-- Data follows --
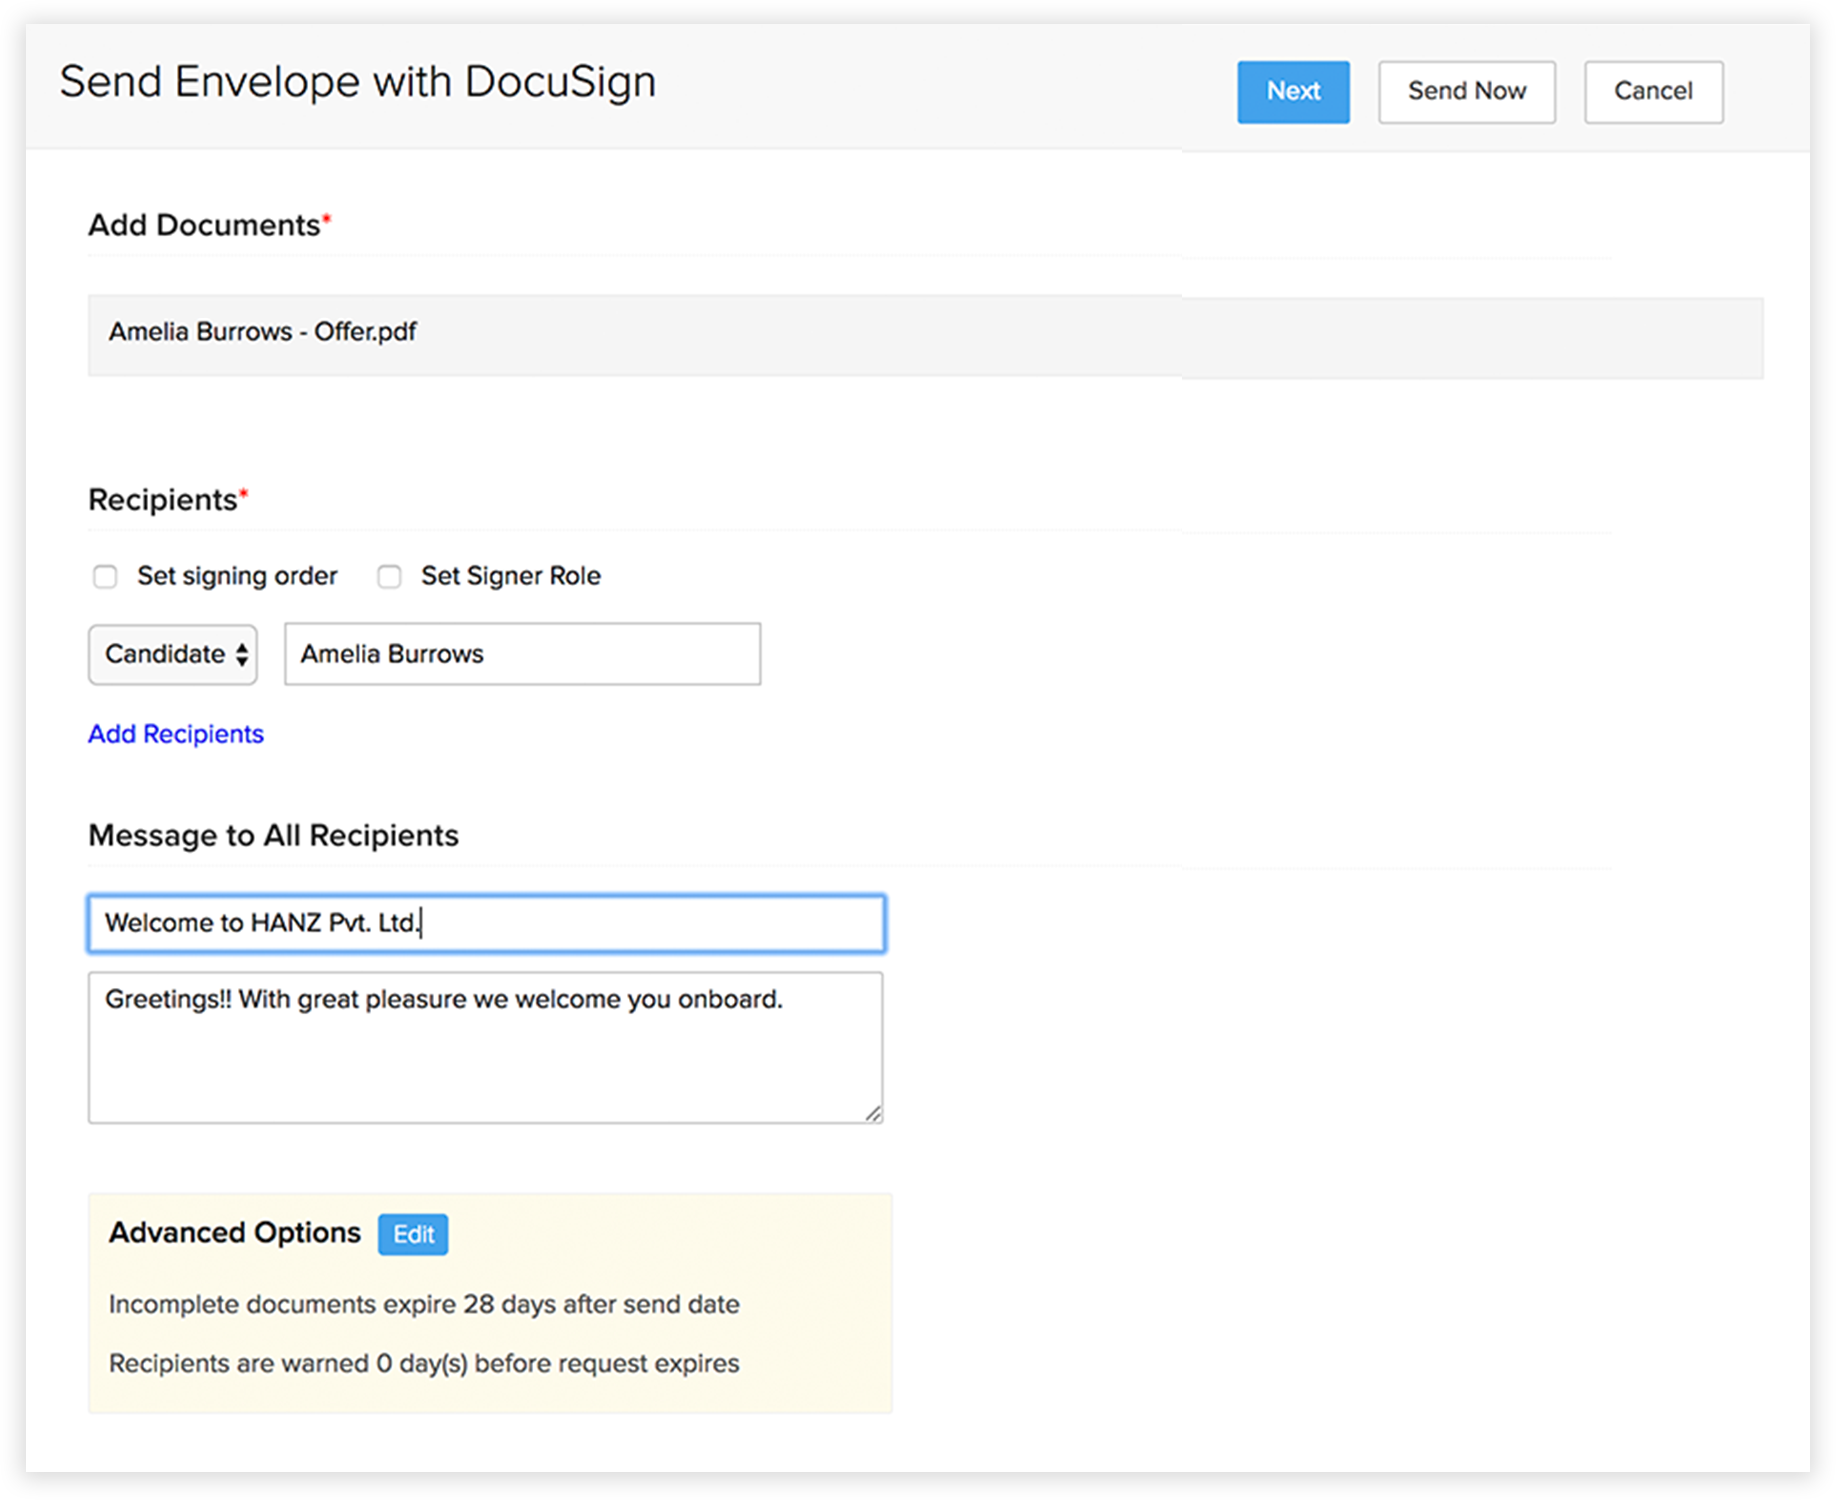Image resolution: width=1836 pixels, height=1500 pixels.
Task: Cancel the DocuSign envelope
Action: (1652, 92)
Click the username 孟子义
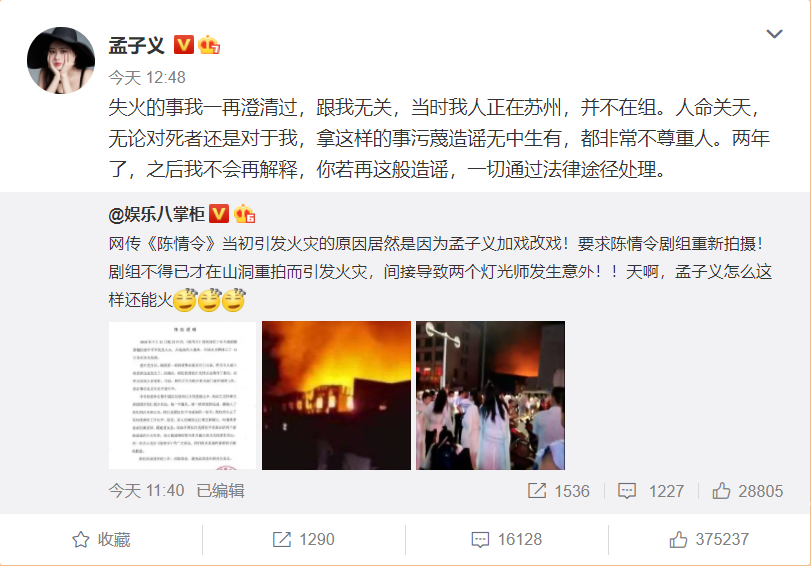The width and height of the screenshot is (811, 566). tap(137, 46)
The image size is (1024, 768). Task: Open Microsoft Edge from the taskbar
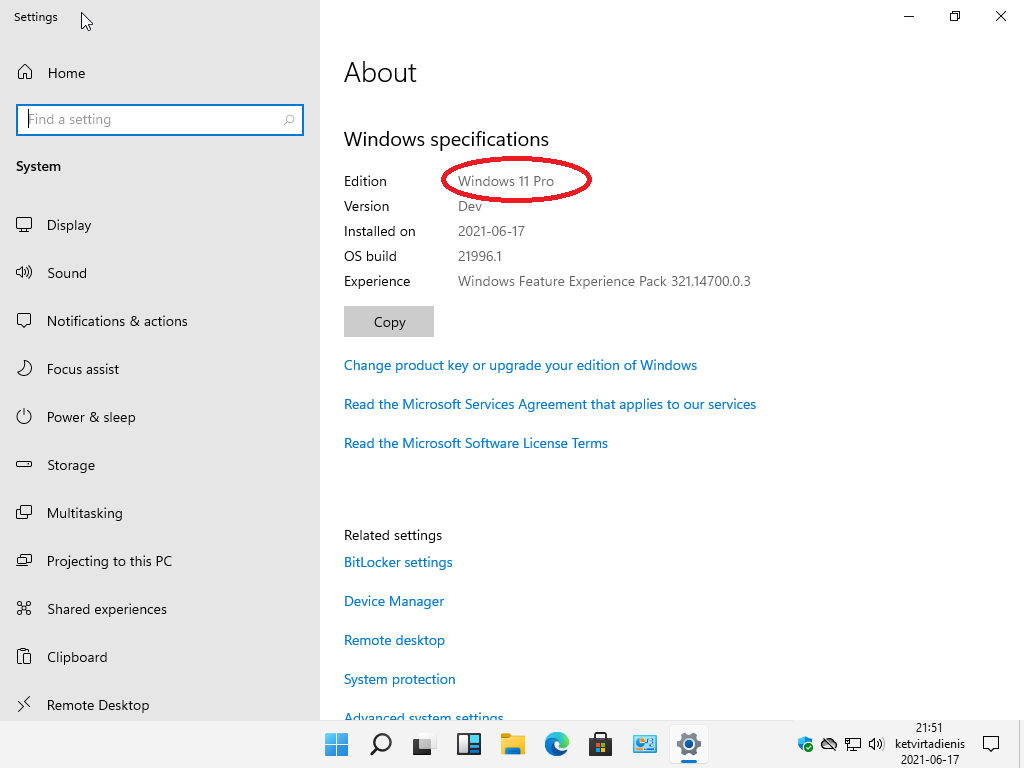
-- Data concluded --
Task details:
Pictures aside, reproduce exactly the lines from the one containing "Click the username 孟子义" to the end of the listing above, both ends included.

Answer area:
Click the username 孟子义
The width and height of the screenshot is (811, 566). tap(137, 46)
The image size is (1024, 768). Task: Open Microsoft Edge from the taskbar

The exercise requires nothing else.